Esse descalabro – não é demais lembrar – extrai potência diretamente do vazio cedido por forças políticas que deveriam, antes, ocupar, com urgência, o cenário central de forma integrada e duradoura; e, quando não o fazem, o efeito decisório é similar ao de uma renúncia coletiva (mesmo involuntária) à mencionada premência. O acentuado primado personalista brasileiro em relação a ações conjuntas de liderança multilateral e permanente guarda íntima relação com essa lacuna: ele prospera em desfavor total dos resultados necessários destas mesmas ações.

A culminância factual desse processo, embora coletivamente inintencional, arrasta consigo a severidade de sua própria sombra histórica: a perduração de circunstâncias fragmentárias e não-agregadoras no campo progressista beneficia, amplamente e sem cumplicidade, as condições de avanço do neofascismo, o mesmo que as forças de oposição desejam superar.

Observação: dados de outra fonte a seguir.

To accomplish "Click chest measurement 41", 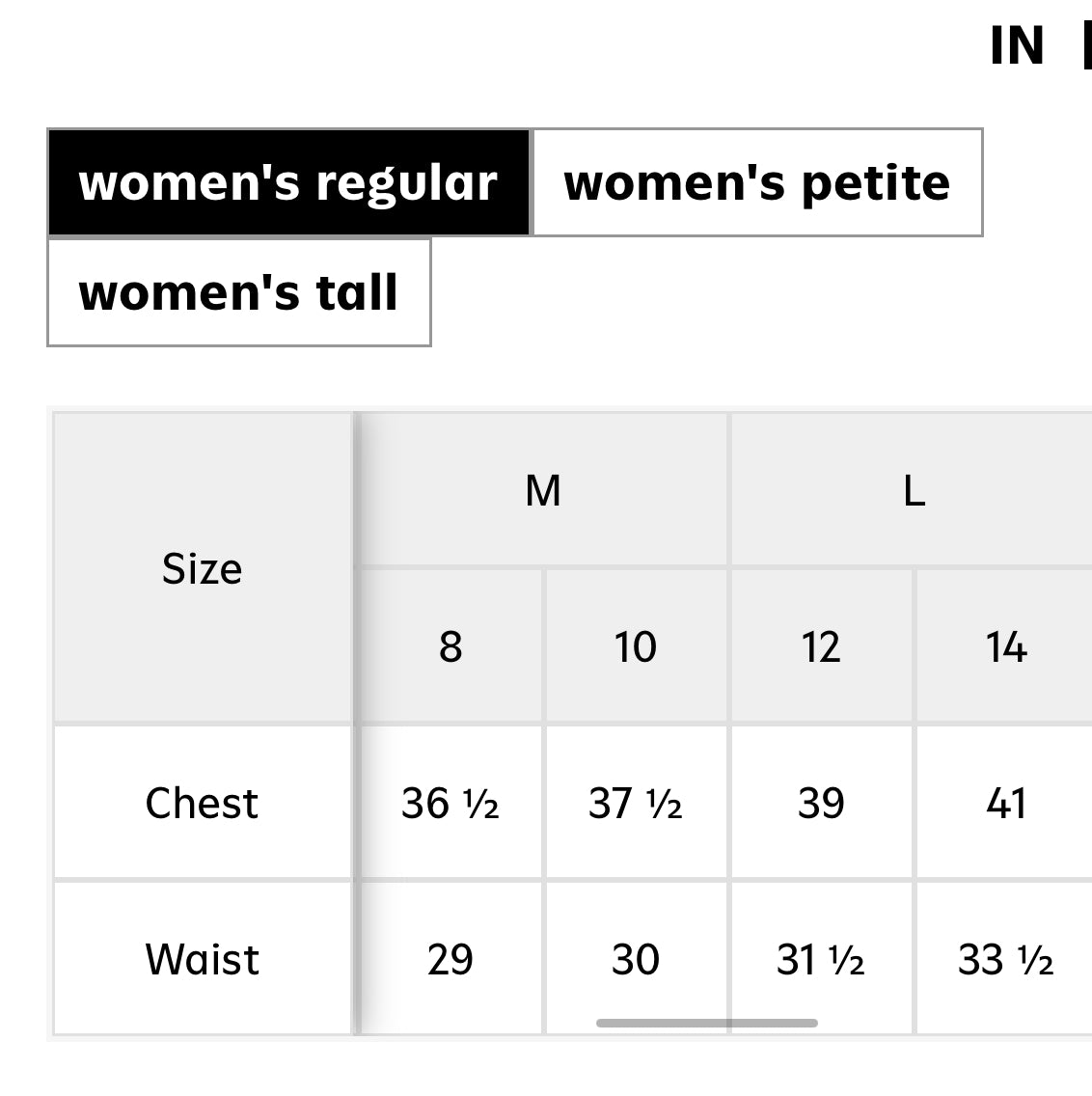I will tap(1005, 803).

Obviamente, fragmentações sobretudo ressentidas não interessam senão à perpetuação política e institucional de mentalidades e práticas de ultradireita nos interstícios da sociedade, indiferentes às mazelas colaterais de extrema desigualdade que produzem.

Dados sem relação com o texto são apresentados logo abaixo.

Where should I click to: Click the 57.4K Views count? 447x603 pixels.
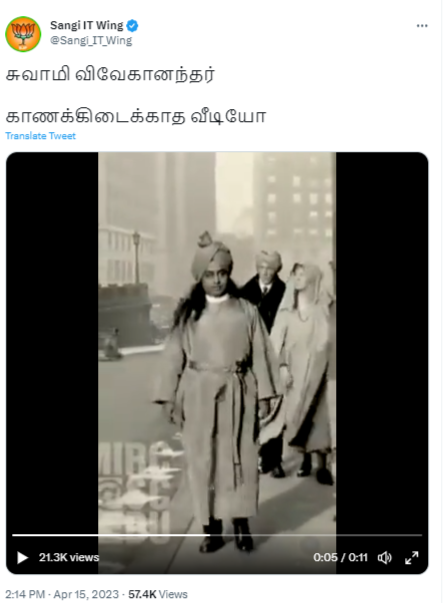click(158, 594)
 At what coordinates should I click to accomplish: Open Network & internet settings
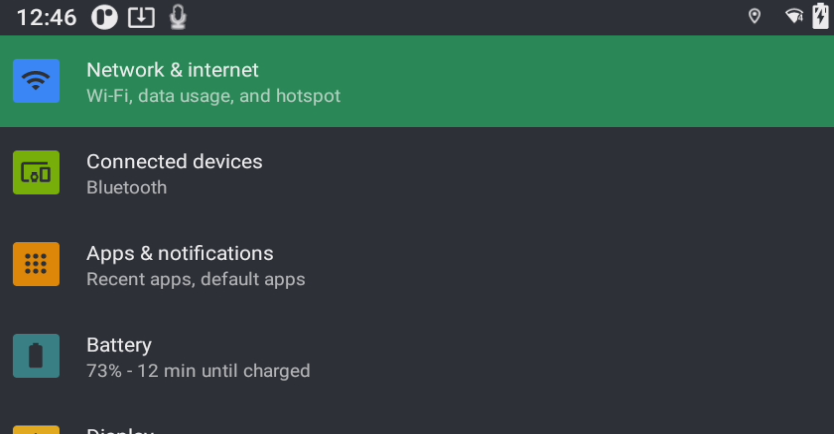[x=172, y=70]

Em razão do mais recente quadriênio da amargura (2018-2022), os segmentos democráticos da esquerda política, cultural, educacional e jornalística precisam induzir e liderar o trabalho paulatino e concatenado de reconquista do coração das massas, com base – como sinalizado – num programa multidisciplinar de ação afirmativa a curto, médio e longo prazos (tanto para um quadriênio quanto para 50 anos). (A subordinação do plano de ação à empiria imediata faz a política de alianças, por exemplo, equivaler a um cinturão de agentes ébrios: sem domínio dos rumos do conflito fundamental, cobrem apenas o que vai aparecendo pelo caminho).

Vencer as eleições presidenciais em 2022 é, nessa direção, o reinício político sine qua non da oportunidade de ouro para a reconstrução do país sob o norte de um projeto de nação que contemple a dimensão antropológica e educacional da cultura em perspectiva antifascista. A trágica experiência do quadriênio 2018-2022, com a rediviva da peste, não deixa margens a hesitações.

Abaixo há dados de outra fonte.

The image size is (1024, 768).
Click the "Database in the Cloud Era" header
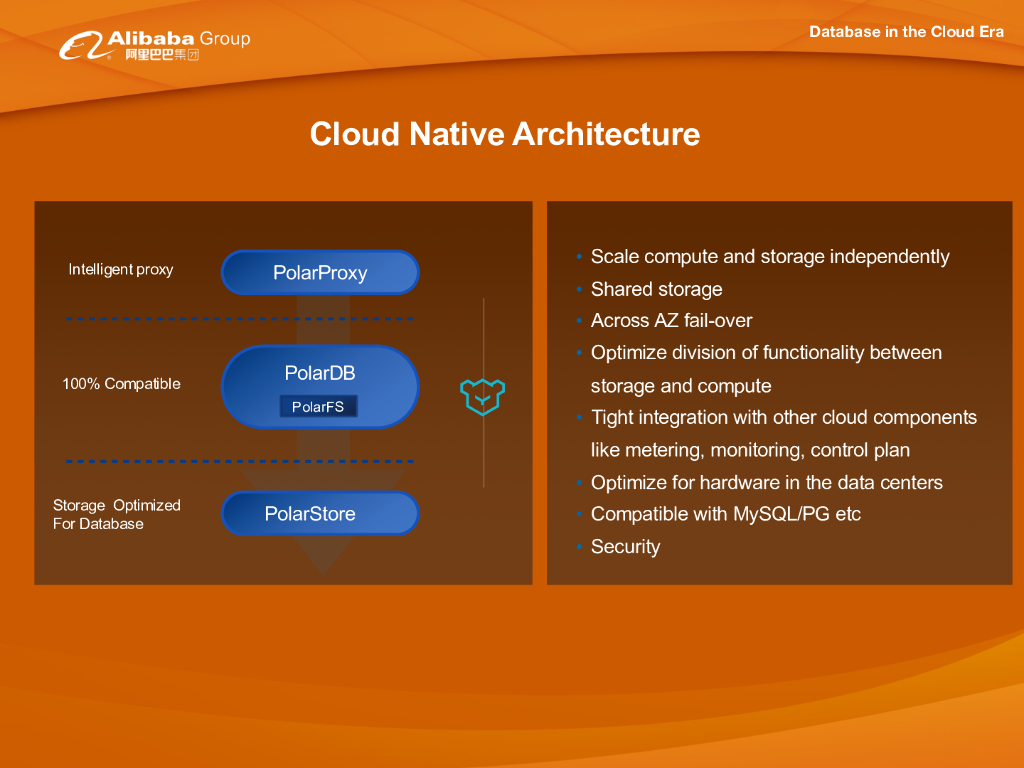pyautogui.click(x=906, y=32)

Somente esse trabalho sociopolítico – tão agregador quanto estável, tão contínuo quanto expansivo –, com acenos a vertentes liberal-democratas não-corruptas, é capaz de interromper o ciclo de reprodução reacionária reinaugurado após o golpe de 2016, remover os escombros do inferno que pesam sobre a cabeça de todos e todas, e recolocar o país nos trilhos de uma reestruturação inadiável. Estão aí, agigantados, a miséria e o analfabetismo, a exclusão e a segregação, da zona rural à urbana; o estímulo deliberado a todo tipo de preconceito, com assassinatos de indígenas, negros e membros da comunidade LGBTQIA+; a velocidade criminosa do desmatamento na Amazônia; a destruição mineradora e garimpeira da biodiversidade; a invasão e depredação de territórios ancestrais; as ameaças à dinâmica institucional republicana e democrática, a partir da deturpação de dispositivos constitucionais; a agressão à doutrina dos direitos humanos e aos direitos sociais, trabalhistas e previdenciários; a militarização do Estado e da educação; o armamentismo civil e a expansão miliciana; a promoção da tortura e a condecoração de seus defensores; o autoritarismo contra a imprensa; a disseminação de fake news; a corrupção acobertada por orçamentação secreta e cláusula de sigilo (de 100 anos); o desinvestimento em educação e ciência, pesquisa e inovação, e a estigmatização das Universidades, entre outras tendências graves, no rastro da indiferença institucional e genocida durante a pandemia de Covid-19 e da depreciação internacional da imagem do país.

A simultaneidade entre a vigência dessa extensa lista e as fraturas insistentes no universo democrático e progressista constitui, por ora, o pior aviso histórico sobre o cenário político e cultural brasileiro.

*Eugênio Trivinho é professor do programa de pós-graduação em Comunicação e Semiótica da PUC-SP.